━━ Reading text

# MNIST v2

Welcome to the programming exercise portion of Topic 5! We are going to continue using the same dataset as well as basic architecture of the Neural Network in topic 4, however applying the new optimization techniques learned in topic 5. Note that the first portion of the notebook is already written for you, as it is identical to topic 4.

### Importing Modules

In [None]:
import numpy as np
import pandas as pd
import matplotlib.pyplot as plt
import seaborn as sn
import torch
import tensorboard

## Preprocessing Data

In [None]:
trainset = pd.read_csv("datasets/train.csv")
testset = pd.read_csv("datasets/test.csv")

trainset

### Preparing the Training Examples

In [None]:
# gets all the rows, and all columns AFTER the first one
features = trainset.iloc[:, 1:].to_numpy()

print(f"features shape: {features.shape}")


In [None]:
plt.imshow(features[8].reshape(28, 28))
plt.show()

In [None]:
# creates one-hot encoding out of the label-encoded classes
labels_dummy = pd.get_dummies(trainset['label'])
labels_dummy

labels = labels_dummy.to_numpy()
print(f"labels shape: {labels.shape}")

### Preparing the Test Set

In [None]:
testset

In [None]:
features_test = testset.to_numpy()
plt.imshow(features_test[2].reshape(28, 28))
plt.show()

### Checking for Imbalanced Classes

In [None]:
# count the number of items in each class
print(np.sum(labels, axis=0))

### Train-CV Split

In [None]:
from sklearn.model_selection import train_test_split

# Train/CV split using the training data.
# The testing data contains no labels, thus we cannot create CV set from it
X_train, X_cv, Y_train, Y_cv = train_test_split(features, labels, test_size=0.1)

### Data Generator

This is where we are going to implement a data generator to break up our dataset into mini-batches. While the mnist-digits dataset is technically small enough to fit into memory, we will build a data generator anyways for your practice.

In [None]:
def gen(X, Y, batch_size=32):
    pass
            
        

In [None]:
pass

## Neural Network

This Neural Network will use a **3-layer** design with **900, 900,** and **10** nodes in each layer. Since the input data are images, we need to flatten the **28 x 28** images into a vector of size **784**. This network is identical to the one from topic 4; we will implement the techniques learned in `Topic 5 -- Advanced Optimization` into this model.

### Defining Our Model

In [None]:
import torch 
from torch.nn import Module, Linear, Softmax, BatchNorm1d, ReLU, Dropout
from torch.optim import Adam
from torch.nn.init import xavier_normal, kaiming_normal
from torchmetrics import Accuracy
from torch.utils.tensorboard import SummaryWriter
from datetime import datetime

class NNv2(Module):
    def __init__(self, input_dim, output_dim, drop=0.2):
        super().__init__()
        self.bn_in = BatchNorm1d(input_dim)
        self.z1 = Linear(input_dim, 900)
        kaiming_normal(self.z1.weight)

━━━━
━━ Data entries

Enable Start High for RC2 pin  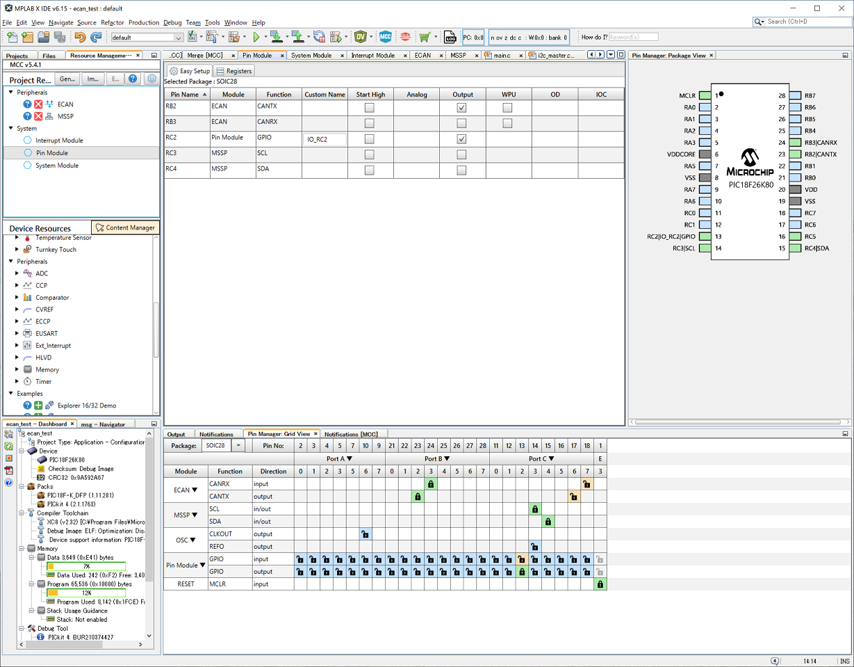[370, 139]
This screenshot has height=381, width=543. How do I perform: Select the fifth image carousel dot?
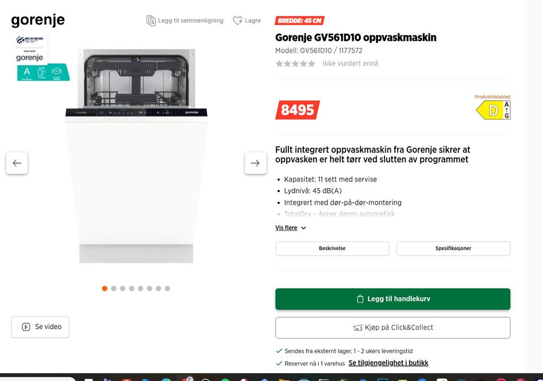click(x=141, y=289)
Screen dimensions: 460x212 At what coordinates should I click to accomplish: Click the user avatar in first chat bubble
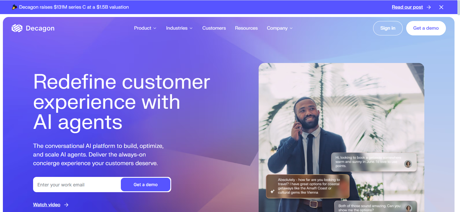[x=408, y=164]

━━━━
━━ Data entries

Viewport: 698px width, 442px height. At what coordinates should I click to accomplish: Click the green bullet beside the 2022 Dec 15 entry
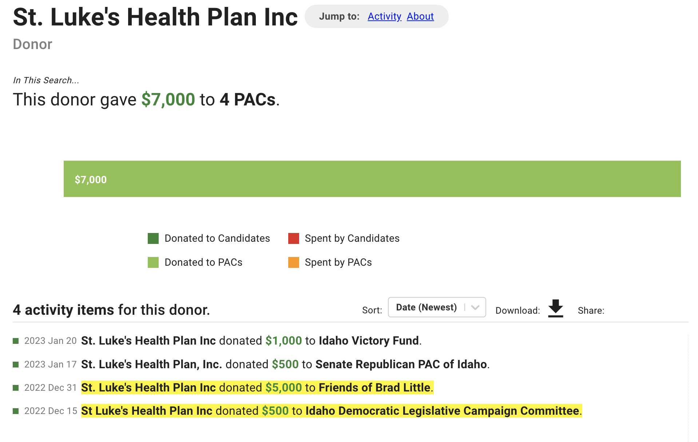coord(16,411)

━━━━
━━ Data entries

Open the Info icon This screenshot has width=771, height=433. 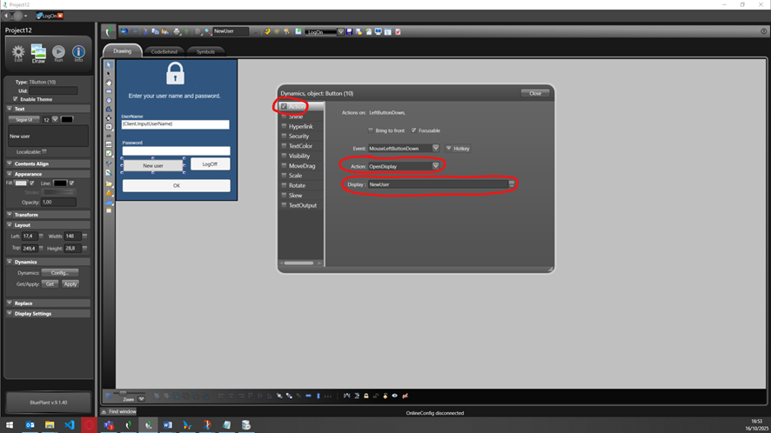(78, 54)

━━━━

■ Directions
(A) Decide whether each statement agrees with the MNIST v2 notebook. Give yes or no for each, with the notebook's deciding words quoted exactly.
(i) The test data in the notebook comes with labels.
(ii) One tenth of the training data is held out for the CV set.
(iii) A data generator is built because the dataset is too large to fit in memory.
(B) List every module imported in the "Importing Modules" cell of the MNIST v2 notebook.
(C) Please pick up the MNIST v2 notebook's code at the point where it stops.
The rows have no connection to the MNIST v2 notebook.

■ Exercise answers
(A)
(i) No: "The testing data contains no labels, thus we cannot create CV set from it"
(ii) Yes: "test_size=0.1"
(iii) No: "While the mnist-digits dataset is technically small enough to fit into memory, we will build a data generator anyways for your practice."

(B) numpy, pandas, matplotlib.pyplot, seaborn, torch, tensorboard

(C)
        self.bn1 = BatchNorm1d(900)
        self.a1 = ReLU()
        self.d1 = Dropout(drop)
        
        self.z2 = Linear(900, 900)
        kaiming_normal(self.z2.weight)
        self.bn2 = BatchNorm1d(900)
        self.a2 = ReLU()     
        self.d2 = Dropout(drop)
        
        self.z3 = Linear(900, output_dim)
        xavier_normal(self.z3.weight)
        self.bn3 = BatchNorm1d(output_dim)
        self.a3 = Softmax(dim=1)  
        
        self.acc = Accuracy()
        
        self.val_loss = None
        self.val_acc = None
        self.loss = None
        self.accuracy = None
        
        
    def forward(self, x):
        x = self.bn_in(x)
        
        x = self.z1(x)
        x = self.bn1(x)
        x = self.a1(x)
        x = self.d1(x)
        
        x = self.z2(x)
        x = self.bn2(x)
        x = self.a2(x)
        x = self.d2(x)
        
        x = self.z3(x)
        x = self.bn3(x)
        x = self.a3(x)
        
        return x
    
    def fit(self, t_gen, loss_fn, opt, cv_gen=None, epochs=1, train_steps=1, val_steps=1):
        
        writer_train = SummaryWriter("runs/" + datetime.now().strftime("%Y%m%d-%H%M%S") + "-train")
        writer_val = SummaryWriter("runs/" + datetime.now().strftime("%Y%m%d-%H%M%S") + "-val")
        
        pass
    
    
            
            # Tensorboard Writer
#             writer_train.add_scalar("loss", self.loss, i)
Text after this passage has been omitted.